A photo taken by the U.S. Coast Guard at the time but posted on the Pentagon’s Defense Visual Information Distribution Service website only this week, shows three Chinese vessels photographed from the U.S. Coast Guard Cutter Bertholf.

A second photo shows the cutter’s captain communicating with one of the Chinese vessels.

A statement from the U.S. Coast Guard said Bertholf and a second Coast Guard cutter, Kimball, “observed four ships from the People’s Liberation Army Navy (PLAN) operating as close as 46 miles off the Aleutian Island coast.”

“While the ships were within the U.S. exclusive economic zone, they followed international laws and norms and at no point entered U.S. territorial waters,” it said.

The Coast Guard said the four ships were “a guided missile cruiser, a guided missile destroyer, a general intelligence vessel, and an auxiliary vessel.”

It did not identify the ships further, but three weeks ago the Chinese Communist Party paper Global Times report mentioned a PLAN taskforce of four ships transiting the Soya strait, north of Japan, before entering the Pacific Ocean. A Chinese journalist also tweeted about the taskforce.

The ships were identified as the Type 055 destroyer Nanchang, the Type 052D destroyer Guiyang, an electronic surveillance ship, and a supply vessel.

Nanchang, the Type 055 guided missile destroyer (or “guided missile cruiser” in NATO classification), is a new class of 10,000-ton ship which, according to the Pentagon, boasts “a large load out of weapons including ASCMs [anti-ship cruise missiles], surface-to-air missiles, and anti-submarine weapons along with likely LACMs [land-attack cruise missiles] and anti-ship ballistic missiles.”
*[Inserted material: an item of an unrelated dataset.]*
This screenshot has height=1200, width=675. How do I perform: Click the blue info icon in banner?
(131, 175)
One of China’s newest warships, the Nanchang (hull number 101) was first seen publicly during an April 2019 naval parade off Shandong province commemorating the 70th anniversary of the founding of PLAN.
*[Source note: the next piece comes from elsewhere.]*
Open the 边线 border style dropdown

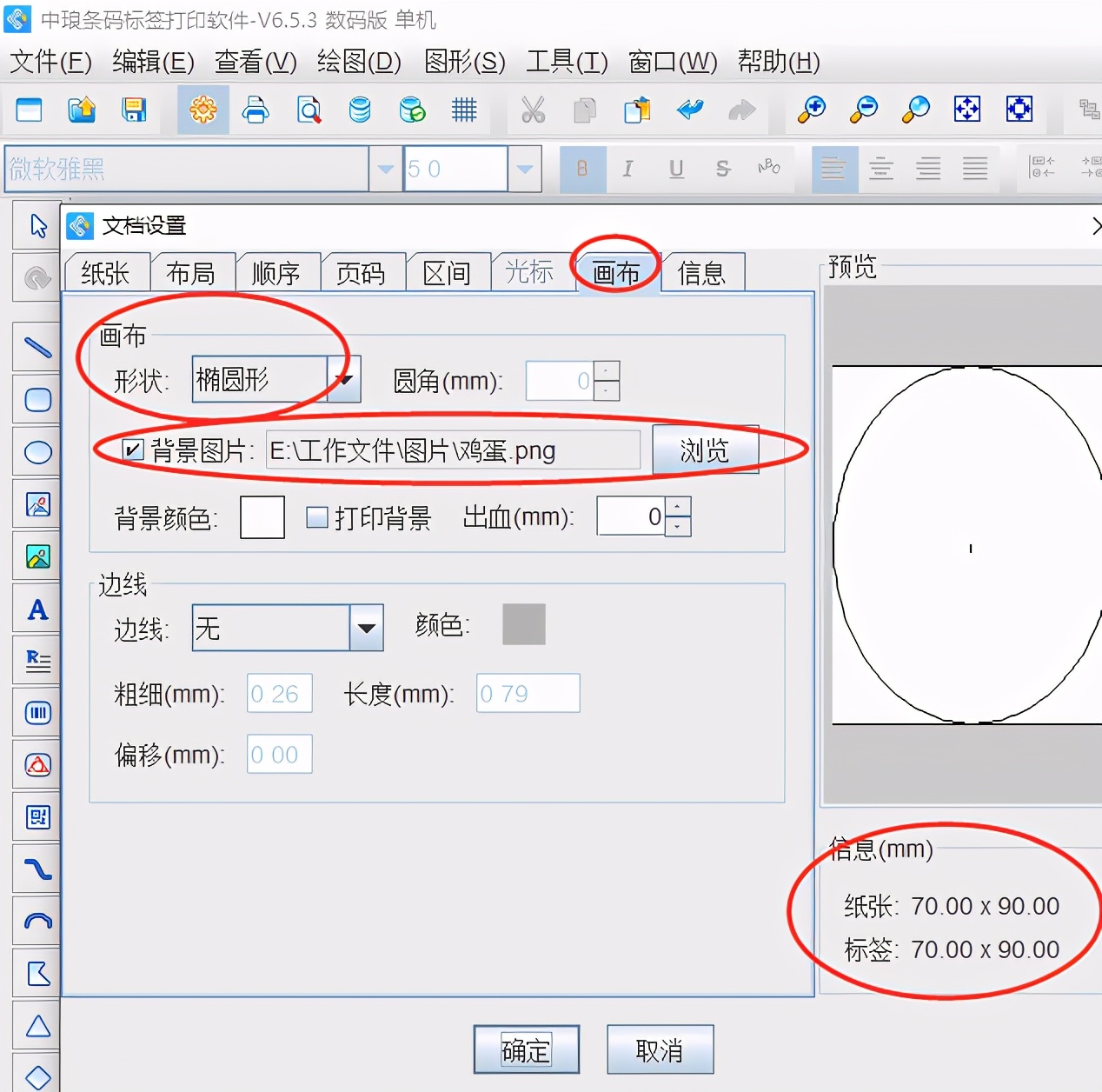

Meanwhile the Type 052D destroyer carries “advanced anti-ship and anti-air weapons and sensors, boosting the PLAN’s area air defense and anti-surface warfare capabilities,” according to a June 2021 Congressional Research Service report.

The U.S. Coast Guard reported that the PLAN ships came within 46 miles of the Aleutian Islands, which would be in international waters, but well within the 200 nautical mile-wide U.S. exclusive economic zone (EEZ), as defined under the U.N. Convention on the Law of the Sea.
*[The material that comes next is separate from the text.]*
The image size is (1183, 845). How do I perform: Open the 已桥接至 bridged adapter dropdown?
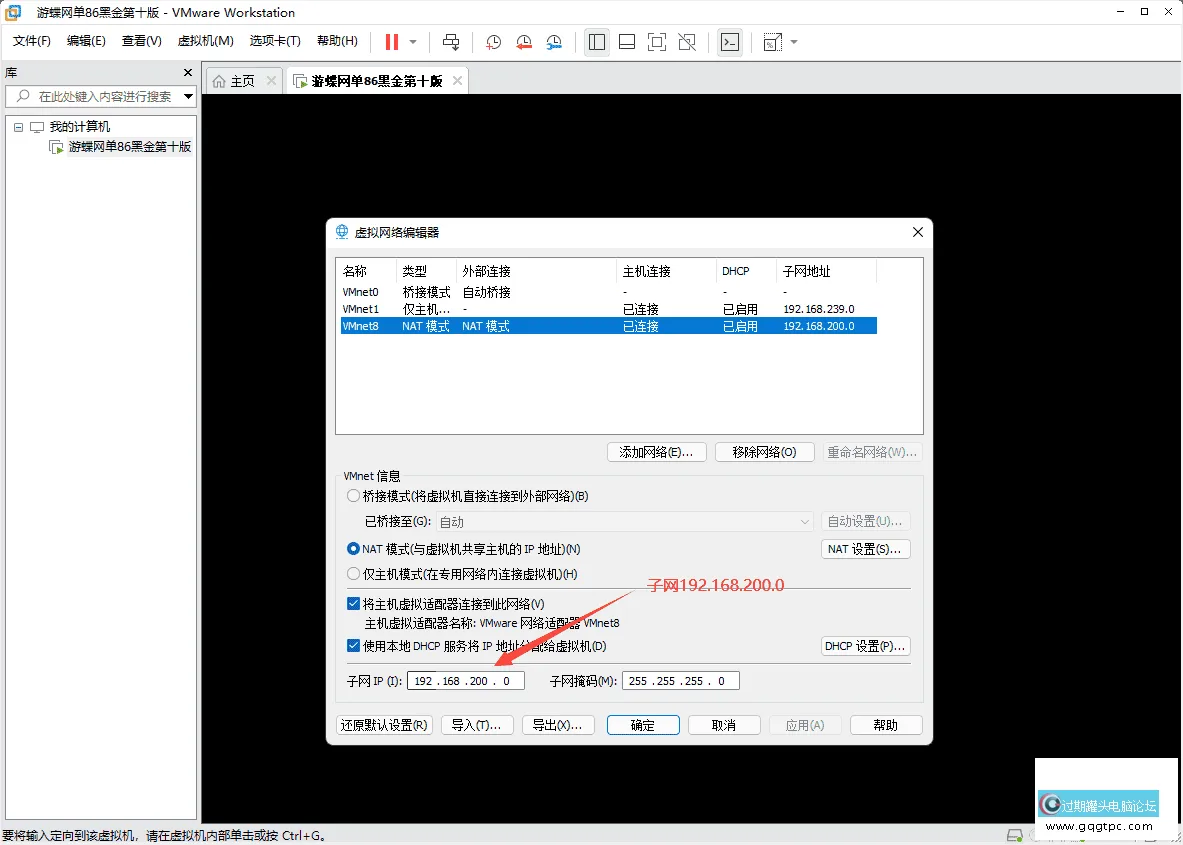[x=806, y=521]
Under the convention, territorial waters extend 12 nautical miles (14 miles) from a country’s coastline low-water mark.

The PLAN task force deployment comes at a time of ongoing tensions between the U.S. and China over rights of passage in the South China Sea, which China claims virtually in its entirety, rejecting the territorial and maritime claims of at least six other countries in the region.

The U.S. Navy regularly carries out “freedom of navigation” patrols in the area, a crucial waterway for around two-thirds of the world’s shipborne trade.

One week ago the U.S. Navy reported that the aircraft carrier USS Carl Vinson and its carrier strike group had entered the South China Sea as “part of the U.S. Navy’s routine presence in the Indo-Pacific.”

The release referred to “upholding a rules-based international order” and support for “a free and open Indo-Pacific region” – terms regularly used in connection with the disputes over China’s claims in the South China Sea.

After the U.S. Navy Chief of Information, Rear Admiral Charlie Brown, posted on Twitter about the Vinson carrier strike group deployment, the editor-in-chief of Global Times, Hu Xijin, tweeted in response, “Hopefully when Chinese warships pass through the Caribbean Sea or show up near Hawaii and Guam one day, the U.S. will uphold the same standard of freedom of navigation. That day will come soon.”

“The U.S. Navy has upheld the standards of freedom of navigation longer than the PLA navy has existed,” Brown responded.